┌────────

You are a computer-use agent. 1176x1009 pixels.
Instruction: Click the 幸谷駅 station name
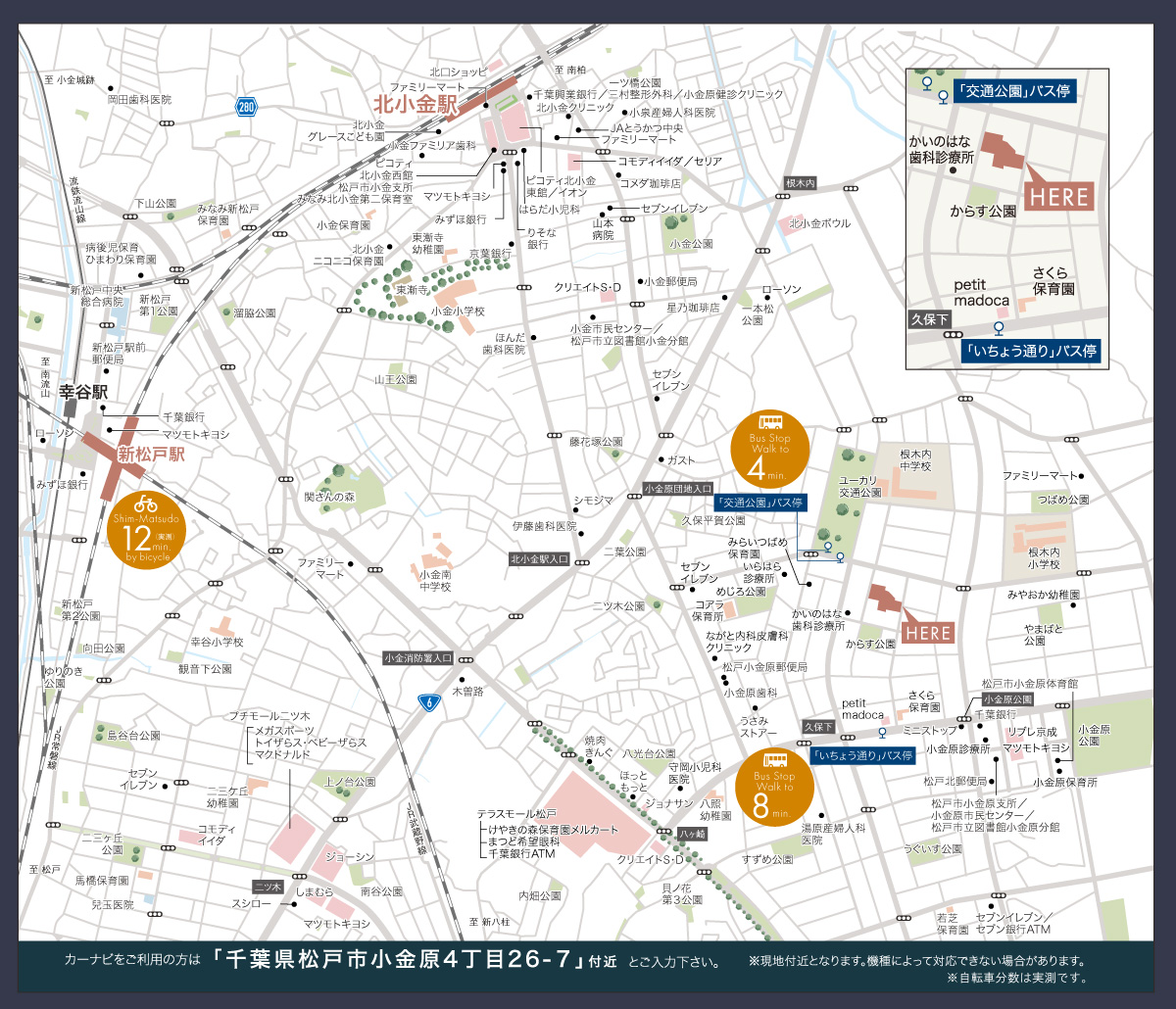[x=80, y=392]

└────────
┌────────

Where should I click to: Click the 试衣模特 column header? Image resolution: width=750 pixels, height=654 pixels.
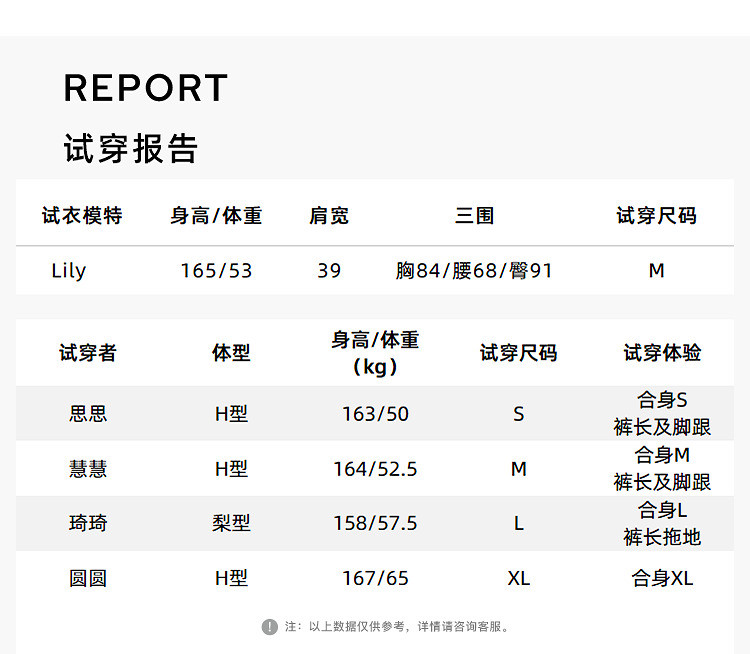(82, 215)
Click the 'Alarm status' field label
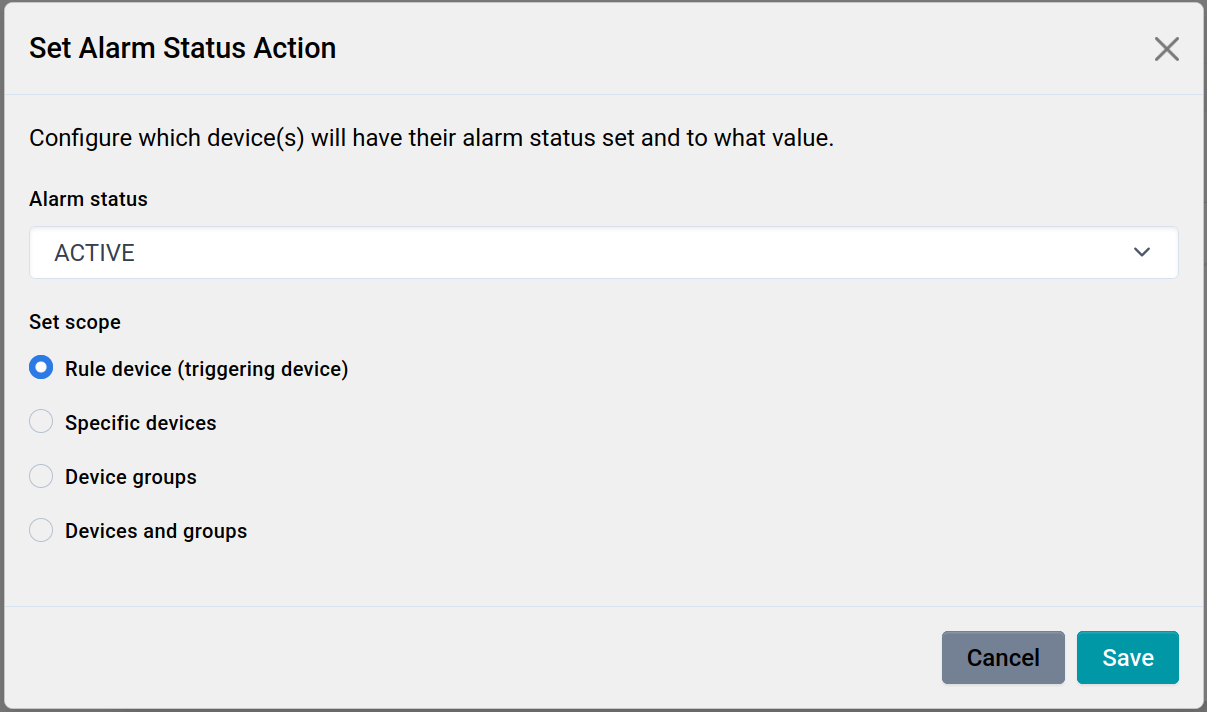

└────────
┌────────

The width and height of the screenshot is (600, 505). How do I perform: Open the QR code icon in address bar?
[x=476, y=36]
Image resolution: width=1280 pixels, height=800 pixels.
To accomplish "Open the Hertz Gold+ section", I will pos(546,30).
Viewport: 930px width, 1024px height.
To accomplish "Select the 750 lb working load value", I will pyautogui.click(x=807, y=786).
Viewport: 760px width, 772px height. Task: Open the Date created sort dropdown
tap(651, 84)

└────────

• Exercise requirements:
Reproduce exactly the lines of the data above that run from the line with "Where should I" down to the line with "Click the 'Alarm status' field label", both ends included. Pictures do not belong in the copy.

• Answer space:
Where should I click to: Click the 试衣模特 column header? Image resolution: width=750 pixels, height=654 pixels.
(82, 215)
Click the 'Alarm status' field label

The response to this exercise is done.